[Dataset records Boundary: Start]

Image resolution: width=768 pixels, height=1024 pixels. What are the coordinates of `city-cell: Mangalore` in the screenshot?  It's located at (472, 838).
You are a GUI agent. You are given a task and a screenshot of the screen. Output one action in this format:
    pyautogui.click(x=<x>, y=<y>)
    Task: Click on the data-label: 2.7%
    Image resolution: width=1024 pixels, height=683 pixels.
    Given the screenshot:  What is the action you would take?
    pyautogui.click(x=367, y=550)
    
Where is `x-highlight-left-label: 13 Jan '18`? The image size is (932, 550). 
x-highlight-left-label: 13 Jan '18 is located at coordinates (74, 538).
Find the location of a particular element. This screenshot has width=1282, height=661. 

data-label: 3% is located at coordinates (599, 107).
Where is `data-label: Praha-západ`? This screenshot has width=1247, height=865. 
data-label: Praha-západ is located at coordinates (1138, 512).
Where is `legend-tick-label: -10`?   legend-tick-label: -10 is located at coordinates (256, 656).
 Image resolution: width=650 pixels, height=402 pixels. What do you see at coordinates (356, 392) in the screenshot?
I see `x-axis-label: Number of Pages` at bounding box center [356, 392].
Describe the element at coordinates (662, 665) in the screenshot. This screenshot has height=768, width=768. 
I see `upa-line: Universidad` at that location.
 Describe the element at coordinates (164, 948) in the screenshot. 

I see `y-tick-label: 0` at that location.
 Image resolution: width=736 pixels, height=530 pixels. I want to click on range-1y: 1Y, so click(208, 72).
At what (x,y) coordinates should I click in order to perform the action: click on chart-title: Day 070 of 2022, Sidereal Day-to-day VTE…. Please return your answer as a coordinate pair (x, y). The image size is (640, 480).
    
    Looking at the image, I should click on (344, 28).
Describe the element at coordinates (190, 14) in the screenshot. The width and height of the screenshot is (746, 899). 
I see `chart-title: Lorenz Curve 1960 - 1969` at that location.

[Dataset records Boundary: End]

[To do]: Print the material verbatim from the line containing "Describe the element at coordinates (190, 14)" through the end of the material, including both ends.

[Written solution]:
Describe the element at coordinates (190, 14) in the screenshot. The width and height of the screenshot is (746, 899). 
I see `chart-title: Lorenz Curve 1960 - 1969` at that location.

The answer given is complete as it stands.